What the task asks:
Quote the entries word for word, beginning with the line that contains "1568x729 pixels." and continuing through the line that contains "click(317, 20)", with both of those lines included.

Extracted material:

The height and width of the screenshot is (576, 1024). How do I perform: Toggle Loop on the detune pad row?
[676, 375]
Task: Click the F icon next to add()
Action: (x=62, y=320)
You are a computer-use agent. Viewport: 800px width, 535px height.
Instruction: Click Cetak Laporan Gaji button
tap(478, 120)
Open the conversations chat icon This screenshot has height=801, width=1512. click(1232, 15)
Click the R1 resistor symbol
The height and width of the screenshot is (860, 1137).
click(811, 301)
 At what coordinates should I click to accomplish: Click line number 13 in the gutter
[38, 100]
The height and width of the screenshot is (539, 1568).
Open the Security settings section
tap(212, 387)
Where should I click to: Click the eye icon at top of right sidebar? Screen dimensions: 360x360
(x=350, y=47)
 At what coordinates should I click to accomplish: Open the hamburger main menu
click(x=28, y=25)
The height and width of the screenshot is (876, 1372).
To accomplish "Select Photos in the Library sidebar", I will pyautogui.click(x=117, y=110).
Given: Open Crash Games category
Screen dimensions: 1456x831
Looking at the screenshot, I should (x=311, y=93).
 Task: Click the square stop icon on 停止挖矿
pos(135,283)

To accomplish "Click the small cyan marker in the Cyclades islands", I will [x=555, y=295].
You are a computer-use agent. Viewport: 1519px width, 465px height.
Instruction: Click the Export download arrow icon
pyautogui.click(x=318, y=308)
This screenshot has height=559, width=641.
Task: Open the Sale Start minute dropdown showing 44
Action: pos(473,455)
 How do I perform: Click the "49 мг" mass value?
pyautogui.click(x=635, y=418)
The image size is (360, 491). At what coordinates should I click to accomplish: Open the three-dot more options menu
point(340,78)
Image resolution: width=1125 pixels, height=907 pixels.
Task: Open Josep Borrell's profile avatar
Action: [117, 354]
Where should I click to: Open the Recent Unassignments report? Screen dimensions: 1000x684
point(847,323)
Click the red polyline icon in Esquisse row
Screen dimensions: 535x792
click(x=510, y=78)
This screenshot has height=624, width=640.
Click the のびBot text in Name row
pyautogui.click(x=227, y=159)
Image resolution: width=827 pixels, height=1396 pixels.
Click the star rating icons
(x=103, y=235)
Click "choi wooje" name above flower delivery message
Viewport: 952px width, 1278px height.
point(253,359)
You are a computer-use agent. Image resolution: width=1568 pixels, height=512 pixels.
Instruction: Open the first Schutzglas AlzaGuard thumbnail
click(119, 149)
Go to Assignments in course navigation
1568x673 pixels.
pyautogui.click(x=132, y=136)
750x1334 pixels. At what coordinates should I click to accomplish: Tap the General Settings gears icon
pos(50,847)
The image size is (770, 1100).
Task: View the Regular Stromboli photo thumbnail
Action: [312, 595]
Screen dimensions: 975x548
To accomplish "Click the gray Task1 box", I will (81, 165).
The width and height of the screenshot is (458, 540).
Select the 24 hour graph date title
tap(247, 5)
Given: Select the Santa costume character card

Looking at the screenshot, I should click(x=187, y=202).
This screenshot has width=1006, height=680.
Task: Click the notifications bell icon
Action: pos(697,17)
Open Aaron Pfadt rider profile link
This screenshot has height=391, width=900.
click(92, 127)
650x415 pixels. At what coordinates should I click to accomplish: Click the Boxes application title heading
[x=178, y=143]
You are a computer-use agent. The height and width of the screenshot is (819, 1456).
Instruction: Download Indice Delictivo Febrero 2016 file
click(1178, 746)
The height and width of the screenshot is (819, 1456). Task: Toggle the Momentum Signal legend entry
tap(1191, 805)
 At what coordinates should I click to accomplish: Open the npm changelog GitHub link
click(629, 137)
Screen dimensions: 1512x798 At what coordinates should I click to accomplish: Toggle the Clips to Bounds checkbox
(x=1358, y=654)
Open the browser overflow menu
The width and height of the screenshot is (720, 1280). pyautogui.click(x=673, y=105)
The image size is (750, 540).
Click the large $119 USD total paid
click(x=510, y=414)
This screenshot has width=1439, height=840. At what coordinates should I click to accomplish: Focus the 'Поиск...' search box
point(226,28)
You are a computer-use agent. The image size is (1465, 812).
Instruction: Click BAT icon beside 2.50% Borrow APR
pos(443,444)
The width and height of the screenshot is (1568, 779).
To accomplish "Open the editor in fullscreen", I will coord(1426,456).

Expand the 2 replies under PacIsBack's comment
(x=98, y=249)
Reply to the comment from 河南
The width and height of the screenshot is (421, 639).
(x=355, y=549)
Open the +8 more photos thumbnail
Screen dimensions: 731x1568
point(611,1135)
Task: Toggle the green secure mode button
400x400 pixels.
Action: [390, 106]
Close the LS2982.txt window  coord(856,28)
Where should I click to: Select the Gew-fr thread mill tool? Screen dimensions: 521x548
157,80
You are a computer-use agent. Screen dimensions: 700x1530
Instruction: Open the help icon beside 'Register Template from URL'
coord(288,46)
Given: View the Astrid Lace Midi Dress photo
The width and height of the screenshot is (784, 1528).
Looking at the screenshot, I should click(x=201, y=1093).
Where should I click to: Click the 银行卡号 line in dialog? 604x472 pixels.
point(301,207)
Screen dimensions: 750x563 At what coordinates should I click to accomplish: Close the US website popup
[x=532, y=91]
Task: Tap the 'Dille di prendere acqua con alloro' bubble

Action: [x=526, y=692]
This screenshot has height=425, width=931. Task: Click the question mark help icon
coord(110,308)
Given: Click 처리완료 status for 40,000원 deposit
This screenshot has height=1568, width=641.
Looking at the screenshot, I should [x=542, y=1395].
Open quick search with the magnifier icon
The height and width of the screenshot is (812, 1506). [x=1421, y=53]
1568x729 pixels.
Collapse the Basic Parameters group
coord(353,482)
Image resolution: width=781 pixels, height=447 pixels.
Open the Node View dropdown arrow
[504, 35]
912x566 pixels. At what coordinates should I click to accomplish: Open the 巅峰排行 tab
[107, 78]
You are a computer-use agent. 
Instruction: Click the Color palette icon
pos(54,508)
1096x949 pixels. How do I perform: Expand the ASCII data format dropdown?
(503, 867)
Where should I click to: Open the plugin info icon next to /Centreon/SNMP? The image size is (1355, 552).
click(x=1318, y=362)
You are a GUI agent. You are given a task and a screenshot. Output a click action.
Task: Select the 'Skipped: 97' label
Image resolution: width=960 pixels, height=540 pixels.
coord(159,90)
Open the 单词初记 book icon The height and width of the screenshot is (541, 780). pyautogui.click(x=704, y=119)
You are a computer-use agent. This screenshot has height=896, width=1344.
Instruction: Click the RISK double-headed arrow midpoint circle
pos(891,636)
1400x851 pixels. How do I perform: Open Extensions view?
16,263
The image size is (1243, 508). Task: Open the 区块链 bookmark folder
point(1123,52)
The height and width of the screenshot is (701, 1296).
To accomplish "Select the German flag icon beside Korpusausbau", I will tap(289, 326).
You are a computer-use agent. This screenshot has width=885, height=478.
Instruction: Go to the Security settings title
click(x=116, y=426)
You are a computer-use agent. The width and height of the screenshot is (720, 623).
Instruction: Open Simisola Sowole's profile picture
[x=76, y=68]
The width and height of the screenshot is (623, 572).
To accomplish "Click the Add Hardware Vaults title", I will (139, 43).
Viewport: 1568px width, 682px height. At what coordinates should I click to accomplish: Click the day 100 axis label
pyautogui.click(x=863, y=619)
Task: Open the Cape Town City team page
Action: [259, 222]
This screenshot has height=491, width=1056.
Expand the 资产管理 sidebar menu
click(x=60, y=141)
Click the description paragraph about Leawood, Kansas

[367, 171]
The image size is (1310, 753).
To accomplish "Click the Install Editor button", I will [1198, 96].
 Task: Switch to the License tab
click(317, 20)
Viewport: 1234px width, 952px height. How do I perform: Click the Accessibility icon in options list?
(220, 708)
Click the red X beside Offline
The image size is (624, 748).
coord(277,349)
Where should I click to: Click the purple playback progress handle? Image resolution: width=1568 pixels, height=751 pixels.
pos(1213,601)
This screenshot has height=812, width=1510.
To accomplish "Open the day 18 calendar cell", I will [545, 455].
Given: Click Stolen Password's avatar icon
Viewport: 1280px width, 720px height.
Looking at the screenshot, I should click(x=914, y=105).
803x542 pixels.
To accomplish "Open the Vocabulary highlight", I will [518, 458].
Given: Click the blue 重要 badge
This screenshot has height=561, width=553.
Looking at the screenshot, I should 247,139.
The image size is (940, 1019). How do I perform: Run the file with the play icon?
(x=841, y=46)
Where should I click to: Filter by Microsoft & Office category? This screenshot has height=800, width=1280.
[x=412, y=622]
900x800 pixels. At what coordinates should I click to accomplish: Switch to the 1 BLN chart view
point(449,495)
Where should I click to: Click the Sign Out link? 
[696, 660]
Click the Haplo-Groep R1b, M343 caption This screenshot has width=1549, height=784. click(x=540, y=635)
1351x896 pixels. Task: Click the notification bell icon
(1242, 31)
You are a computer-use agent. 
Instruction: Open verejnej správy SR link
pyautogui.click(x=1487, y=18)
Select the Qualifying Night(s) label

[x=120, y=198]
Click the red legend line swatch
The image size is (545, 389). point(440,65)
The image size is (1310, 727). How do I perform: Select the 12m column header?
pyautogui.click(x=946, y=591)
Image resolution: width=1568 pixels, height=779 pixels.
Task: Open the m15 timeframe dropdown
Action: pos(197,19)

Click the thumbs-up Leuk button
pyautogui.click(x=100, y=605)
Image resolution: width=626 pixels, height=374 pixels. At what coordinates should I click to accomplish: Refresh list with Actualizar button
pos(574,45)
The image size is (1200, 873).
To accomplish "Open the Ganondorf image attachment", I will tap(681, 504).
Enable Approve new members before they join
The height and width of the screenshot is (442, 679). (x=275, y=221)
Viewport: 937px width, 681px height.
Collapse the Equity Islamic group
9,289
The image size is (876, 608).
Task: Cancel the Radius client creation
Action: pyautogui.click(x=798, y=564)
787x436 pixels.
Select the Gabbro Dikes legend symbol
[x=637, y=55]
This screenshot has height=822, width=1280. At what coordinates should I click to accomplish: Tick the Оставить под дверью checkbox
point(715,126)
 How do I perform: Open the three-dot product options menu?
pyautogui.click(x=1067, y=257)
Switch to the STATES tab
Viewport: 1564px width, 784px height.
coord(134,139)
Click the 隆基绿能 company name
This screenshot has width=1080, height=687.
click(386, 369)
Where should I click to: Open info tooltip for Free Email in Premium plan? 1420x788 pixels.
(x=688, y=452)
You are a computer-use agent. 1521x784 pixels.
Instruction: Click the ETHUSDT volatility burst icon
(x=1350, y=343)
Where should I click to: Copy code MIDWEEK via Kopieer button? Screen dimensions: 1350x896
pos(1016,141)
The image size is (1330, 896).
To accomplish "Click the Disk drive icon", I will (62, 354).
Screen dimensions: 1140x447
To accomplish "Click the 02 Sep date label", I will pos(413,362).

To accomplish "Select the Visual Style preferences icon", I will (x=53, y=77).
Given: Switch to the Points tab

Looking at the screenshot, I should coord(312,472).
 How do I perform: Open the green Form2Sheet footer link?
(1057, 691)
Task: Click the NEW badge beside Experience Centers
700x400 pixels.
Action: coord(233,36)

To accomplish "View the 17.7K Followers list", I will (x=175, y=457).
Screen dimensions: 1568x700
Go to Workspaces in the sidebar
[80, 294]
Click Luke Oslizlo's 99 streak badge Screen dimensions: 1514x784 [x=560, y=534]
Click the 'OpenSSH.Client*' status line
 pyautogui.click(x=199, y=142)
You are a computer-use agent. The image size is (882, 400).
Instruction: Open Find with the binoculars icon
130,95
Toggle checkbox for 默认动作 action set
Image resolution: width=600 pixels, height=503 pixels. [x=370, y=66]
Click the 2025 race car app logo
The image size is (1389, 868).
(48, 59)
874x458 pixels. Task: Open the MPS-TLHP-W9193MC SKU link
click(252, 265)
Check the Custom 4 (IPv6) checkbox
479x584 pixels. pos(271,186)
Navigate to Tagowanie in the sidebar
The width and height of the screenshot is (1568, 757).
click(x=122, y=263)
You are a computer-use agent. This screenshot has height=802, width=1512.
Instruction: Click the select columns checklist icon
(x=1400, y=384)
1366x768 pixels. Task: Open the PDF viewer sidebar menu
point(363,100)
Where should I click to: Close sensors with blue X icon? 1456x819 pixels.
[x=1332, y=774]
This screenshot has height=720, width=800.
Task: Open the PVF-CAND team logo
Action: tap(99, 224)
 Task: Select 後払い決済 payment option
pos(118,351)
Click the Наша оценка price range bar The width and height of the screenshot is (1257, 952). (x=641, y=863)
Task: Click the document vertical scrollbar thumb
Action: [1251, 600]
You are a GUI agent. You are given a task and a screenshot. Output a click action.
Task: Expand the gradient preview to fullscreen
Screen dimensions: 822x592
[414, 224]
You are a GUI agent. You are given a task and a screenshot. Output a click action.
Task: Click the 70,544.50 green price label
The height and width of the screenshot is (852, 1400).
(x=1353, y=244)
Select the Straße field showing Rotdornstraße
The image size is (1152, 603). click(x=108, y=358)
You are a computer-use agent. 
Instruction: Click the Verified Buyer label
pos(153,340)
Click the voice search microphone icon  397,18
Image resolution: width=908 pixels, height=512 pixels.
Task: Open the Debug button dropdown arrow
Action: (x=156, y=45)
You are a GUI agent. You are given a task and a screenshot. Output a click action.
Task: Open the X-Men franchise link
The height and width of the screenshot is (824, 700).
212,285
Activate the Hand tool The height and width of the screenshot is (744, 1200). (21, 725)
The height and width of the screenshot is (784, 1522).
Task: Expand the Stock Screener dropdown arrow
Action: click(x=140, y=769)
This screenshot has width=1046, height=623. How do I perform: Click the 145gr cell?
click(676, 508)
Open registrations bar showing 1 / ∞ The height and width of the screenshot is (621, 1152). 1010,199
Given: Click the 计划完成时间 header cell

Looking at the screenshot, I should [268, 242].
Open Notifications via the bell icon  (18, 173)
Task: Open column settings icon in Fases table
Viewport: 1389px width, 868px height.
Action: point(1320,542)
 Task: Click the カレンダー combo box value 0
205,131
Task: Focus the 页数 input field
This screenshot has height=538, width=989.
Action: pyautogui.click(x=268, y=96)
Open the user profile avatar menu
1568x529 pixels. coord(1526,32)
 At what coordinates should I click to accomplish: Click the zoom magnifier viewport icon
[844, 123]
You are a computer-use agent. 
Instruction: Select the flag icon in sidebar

Solution for this problem:
1568x729 pixels.
Collapse the Basic Parameters group
coord(353,482)
Image resolution: width=781 pixels, height=447 pixels.
Open the Node View dropdown arrow
[504, 35]
912x566 pixels. At what coordinates should I click to accomplish: Open the 巅峰排行 tab
[107, 78]
You are a computer-use agent. 
Instruction: Click the Color palette icon
pos(54,508)
1096x949 pixels. How do I perform: Expand the ASCII data format dropdown?
(503, 867)
Where should I click to: Open the plugin info icon next to /Centreon/SNMP? The image size is (1355, 552).
click(x=1318, y=362)
You are a GUI agent. You are given a task and a screenshot. Output a click action.
Task: Select the 'Skipped: 97' label
Image resolution: width=960 pixels, height=540 pixels.
coord(159,90)
Open the 单词初记 book icon The height and width of the screenshot is (541, 780). pyautogui.click(x=704, y=119)
You are a computer-use agent. This screenshot has height=896, width=1344.
Instruction: Click the RISK double-headed arrow midpoint circle
pos(891,636)
1400x851 pixels. How do I perform: Open Extensions view?
16,263
The image size is (1243, 508). Task: Open the 区块链 bookmark folder
point(1123,52)
The height and width of the screenshot is (701, 1296).
To accomplish "Select the German flag icon beside Korpusausbau", I will tap(289, 326).
You are a computer-use agent. This screenshot has width=885, height=478.
Instruction: Go to the Security settings title
click(x=116, y=426)
You are a computer-use agent. The width and height of the screenshot is (720, 623).
Instruction: Open Simisola Sowole's profile picture
[x=76, y=68]
The width and height of the screenshot is (623, 572).
To accomplish "Click the Add Hardware Vaults title", I will (139, 43).
Viewport: 1568px width, 682px height. At what coordinates should I click to accomplish: Click the day 100 axis label
pyautogui.click(x=863, y=619)
Task: Open the Cape Town City team page
Action: [259, 222]
This screenshot has height=491, width=1056.
Expand the 资产管理 sidebar menu
click(x=60, y=141)
Click the description paragraph about Leawood, Kansas

[367, 171]
The image size is (1310, 753).
To accomplish "Click the Install Editor button", I will [1198, 96].
 Task: Switch to the License tab
click(317, 20)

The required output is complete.